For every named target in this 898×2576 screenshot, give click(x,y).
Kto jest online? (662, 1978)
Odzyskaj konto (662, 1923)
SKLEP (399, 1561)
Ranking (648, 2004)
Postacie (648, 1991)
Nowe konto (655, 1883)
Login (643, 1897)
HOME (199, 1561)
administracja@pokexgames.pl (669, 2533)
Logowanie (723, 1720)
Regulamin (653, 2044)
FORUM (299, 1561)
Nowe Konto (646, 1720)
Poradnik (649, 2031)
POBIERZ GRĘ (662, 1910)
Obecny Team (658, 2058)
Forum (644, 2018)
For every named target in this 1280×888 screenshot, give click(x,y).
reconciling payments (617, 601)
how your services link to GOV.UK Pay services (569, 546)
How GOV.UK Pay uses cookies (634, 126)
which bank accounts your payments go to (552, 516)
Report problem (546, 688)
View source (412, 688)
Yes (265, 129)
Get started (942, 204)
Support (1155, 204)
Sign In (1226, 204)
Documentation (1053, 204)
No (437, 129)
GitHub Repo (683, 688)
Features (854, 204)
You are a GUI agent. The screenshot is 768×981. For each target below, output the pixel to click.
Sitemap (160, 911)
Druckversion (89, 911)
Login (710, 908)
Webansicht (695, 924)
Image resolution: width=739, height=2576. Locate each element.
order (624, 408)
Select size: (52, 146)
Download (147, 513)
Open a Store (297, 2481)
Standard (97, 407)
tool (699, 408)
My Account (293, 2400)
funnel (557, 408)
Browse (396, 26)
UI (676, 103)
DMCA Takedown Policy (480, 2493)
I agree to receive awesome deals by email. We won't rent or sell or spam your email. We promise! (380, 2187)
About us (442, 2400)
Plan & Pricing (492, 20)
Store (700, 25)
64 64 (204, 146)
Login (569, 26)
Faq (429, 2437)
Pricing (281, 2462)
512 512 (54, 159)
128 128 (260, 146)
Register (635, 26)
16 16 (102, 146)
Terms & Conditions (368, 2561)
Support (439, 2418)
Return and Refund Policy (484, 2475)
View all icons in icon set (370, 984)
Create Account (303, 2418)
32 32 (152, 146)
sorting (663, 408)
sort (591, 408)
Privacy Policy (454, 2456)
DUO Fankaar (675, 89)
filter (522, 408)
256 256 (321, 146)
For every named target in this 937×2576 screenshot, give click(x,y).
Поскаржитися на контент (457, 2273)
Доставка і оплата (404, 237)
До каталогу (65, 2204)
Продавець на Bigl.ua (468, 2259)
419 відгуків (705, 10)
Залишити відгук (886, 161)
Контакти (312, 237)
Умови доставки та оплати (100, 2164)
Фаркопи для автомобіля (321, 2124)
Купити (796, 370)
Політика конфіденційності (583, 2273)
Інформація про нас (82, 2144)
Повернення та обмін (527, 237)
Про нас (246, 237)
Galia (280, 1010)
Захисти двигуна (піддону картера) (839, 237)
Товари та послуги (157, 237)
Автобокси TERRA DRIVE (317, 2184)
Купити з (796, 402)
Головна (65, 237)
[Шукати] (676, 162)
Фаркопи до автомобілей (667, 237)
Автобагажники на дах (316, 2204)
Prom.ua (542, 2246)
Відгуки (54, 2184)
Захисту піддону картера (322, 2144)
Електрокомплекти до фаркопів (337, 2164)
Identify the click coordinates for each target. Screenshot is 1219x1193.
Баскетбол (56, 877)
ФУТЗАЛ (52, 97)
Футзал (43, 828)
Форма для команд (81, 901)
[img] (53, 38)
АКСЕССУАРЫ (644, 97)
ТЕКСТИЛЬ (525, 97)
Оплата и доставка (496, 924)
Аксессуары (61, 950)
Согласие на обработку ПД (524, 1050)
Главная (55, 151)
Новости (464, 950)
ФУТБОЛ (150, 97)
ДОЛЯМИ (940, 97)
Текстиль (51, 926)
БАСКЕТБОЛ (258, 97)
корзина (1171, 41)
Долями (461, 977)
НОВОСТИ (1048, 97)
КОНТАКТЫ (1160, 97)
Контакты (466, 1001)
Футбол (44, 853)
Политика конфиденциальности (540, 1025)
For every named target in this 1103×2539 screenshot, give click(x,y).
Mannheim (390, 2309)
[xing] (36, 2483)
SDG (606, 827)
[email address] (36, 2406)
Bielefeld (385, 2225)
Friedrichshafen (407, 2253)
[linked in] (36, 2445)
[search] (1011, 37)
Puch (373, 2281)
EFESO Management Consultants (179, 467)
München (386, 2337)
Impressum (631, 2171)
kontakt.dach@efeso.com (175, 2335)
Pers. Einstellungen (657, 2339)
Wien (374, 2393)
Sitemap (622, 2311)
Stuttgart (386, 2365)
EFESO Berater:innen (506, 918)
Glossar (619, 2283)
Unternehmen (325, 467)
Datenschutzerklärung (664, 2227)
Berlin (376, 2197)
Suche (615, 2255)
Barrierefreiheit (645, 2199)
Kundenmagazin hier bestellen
● ● ●
Switch "target" to "item" everywhere in the material above, and give all of the material again with nothing else altered.

For every named item in this 898×2576 screenshot, give click(x,y).
Kto jest online? (662, 1978)
Odzyskaj konto (662, 1923)
SKLEP (399, 1561)
Ranking (648, 2004)
Postacie (648, 1991)
Nowe konto (655, 1883)
Login (643, 1897)
HOME (199, 1561)
administracja@pokexgames.pl (669, 2533)
Logowanie (723, 1720)
Regulamin (653, 2044)
FORUM (299, 1561)
Nowe Konto (646, 1720)
Poradnik (649, 2031)
POBIERZ GRĘ (662, 1910)
Obecny Team (658, 2058)
Forum (644, 2018)
For every named item in this 1280×888 screenshot, give click(x,y).
reconciling payments (617, 601)
how your services link to GOV.UK Pay services (569, 546)
How GOV.UK Pay uses cookies (634, 126)
which bank accounts your payments go to (552, 516)
Report problem (546, 688)
View source (412, 688)
Yes (265, 129)
Get started (942, 204)
Support (1155, 204)
Sign In (1226, 204)
Documentation (1053, 204)
No (437, 129)
GitHub Repo (683, 688)
Features (854, 204)
You are a GUI agent. The screenshot is 768×981. For each item below, output the pixel to click.
Sitemap (160, 911)
Druckversion (89, 911)
Login (710, 908)
Webansicht (695, 924)
Image resolution: width=739, height=2576. Locate each element.
order (624, 408)
Select size: (52, 146)
Download (147, 513)
Open a Store (297, 2481)
Standard (97, 407)
tool (699, 408)
My Account (293, 2400)
funnel (557, 408)
Browse (396, 26)
UI (676, 103)
DMCA Takedown Policy (480, 2493)
I agree to receive awesome deals by email. We won't rent or sell or spam your email. We promise! (380, 2187)
About us (442, 2400)
Plan & Pricing (492, 20)
Store (700, 25)
64 64 (204, 146)
Login (569, 26)
Faq (429, 2437)
Pricing (281, 2462)
512 512 (54, 159)
128 128 (260, 146)
Register (635, 26)
16 16 (102, 146)
Terms & Conditions (368, 2561)
Support (439, 2418)
Return and Refund Policy (484, 2475)
View all icons in icon set (370, 984)
Create Account (303, 2418)
32 32 (152, 146)
sorting (663, 408)
sort (591, 408)
Privacy Policy (454, 2456)
DUO Fankaar (675, 89)
filter (522, 408)
256 256 (321, 146)
For every named item in this 937×2576 screenshot, give click(x,y).
Поскаржитися на контент (457, 2273)
Доставка і оплата (404, 237)
До каталогу (65, 2204)
Продавець на Bigl.ua (468, 2259)
419 відгуків (705, 10)
Залишити відгук (886, 161)
Контакти (312, 237)
Умови доставки та оплати (100, 2164)
Фаркопи для автомобіля (321, 2124)
Купити (796, 370)
Політика конфіденційності (583, 2273)
Інформація про нас (82, 2144)
Повернення та обмін (527, 237)
Про нас (246, 237)
Galia (280, 1010)
Захисти двигуна (піддону картера) (839, 237)
Товари та послуги (157, 237)
Автобокси TERRA DRIVE (317, 2184)
Купити з (796, 402)
Головна (65, 237)
[Шукати] (676, 162)
Фаркопи до автомобілей (667, 237)
Автобагажники на дах (316, 2204)
Prom.ua (542, 2246)
Відгуки (54, 2184)
Захисту піддону картера (322, 2144)
Електрокомплекти до фаркопів (337, 2164)
Identify the click coordinates for each item. Screenshot is 1219x1193.
Баскетбол (56, 877)
ФУТЗАЛ (52, 97)
Футзал (43, 828)
Форма для команд (81, 901)
[img] (53, 38)
АКСЕССУАРЫ (644, 97)
ТЕКСТИЛЬ (525, 97)
Оплата и доставка (496, 924)
Аксессуары (61, 950)
Согласие на обработку ПД (524, 1050)
Главная (55, 151)
Новости (464, 950)
ФУТБОЛ (150, 97)
ДОЛЯМИ (940, 97)
Текстиль (51, 926)
БАСКЕТБОЛ (258, 97)
корзина (1171, 41)
Долями (461, 977)
НОВОСТИ (1048, 97)
КОНТАКТЫ (1160, 97)
Контакты (466, 1001)
Футбол (44, 853)
Политика конфиденциальности (540, 1025)
For every named item in this 1103×2539 screenshot, give click(x,y).
Mannheim (390, 2309)
[xing] (36, 2483)
SDG (606, 827)
[email address] (36, 2406)
Bielefeld (385, 2225)
Friedrichshafen (407, 2253)
[linked in] (36, 2445)
[search] (1011, 37)
Puch (373, 2281)
EFESO Management Consultants (179, 467)
München (386, 2337)
Impressum (631, 2171)
kontakt.dach@efeso.com (175, 2335)
Pers. Einstellungen (657, 2339)
Wien (374, 2393)
Sitemap (622, 2311)
Stuttgart (386, 2365)
EFESO Berater:innen (506, 918)
Glossar (619, 2283)
Unternehmen (325, 467)
Datenschutzerklärung (664, 2227)
Berlin (376, 2197)
Suche (615, 2255)
Barrierefreiheit (645, 2199)
Kundenmagazin hier bestellen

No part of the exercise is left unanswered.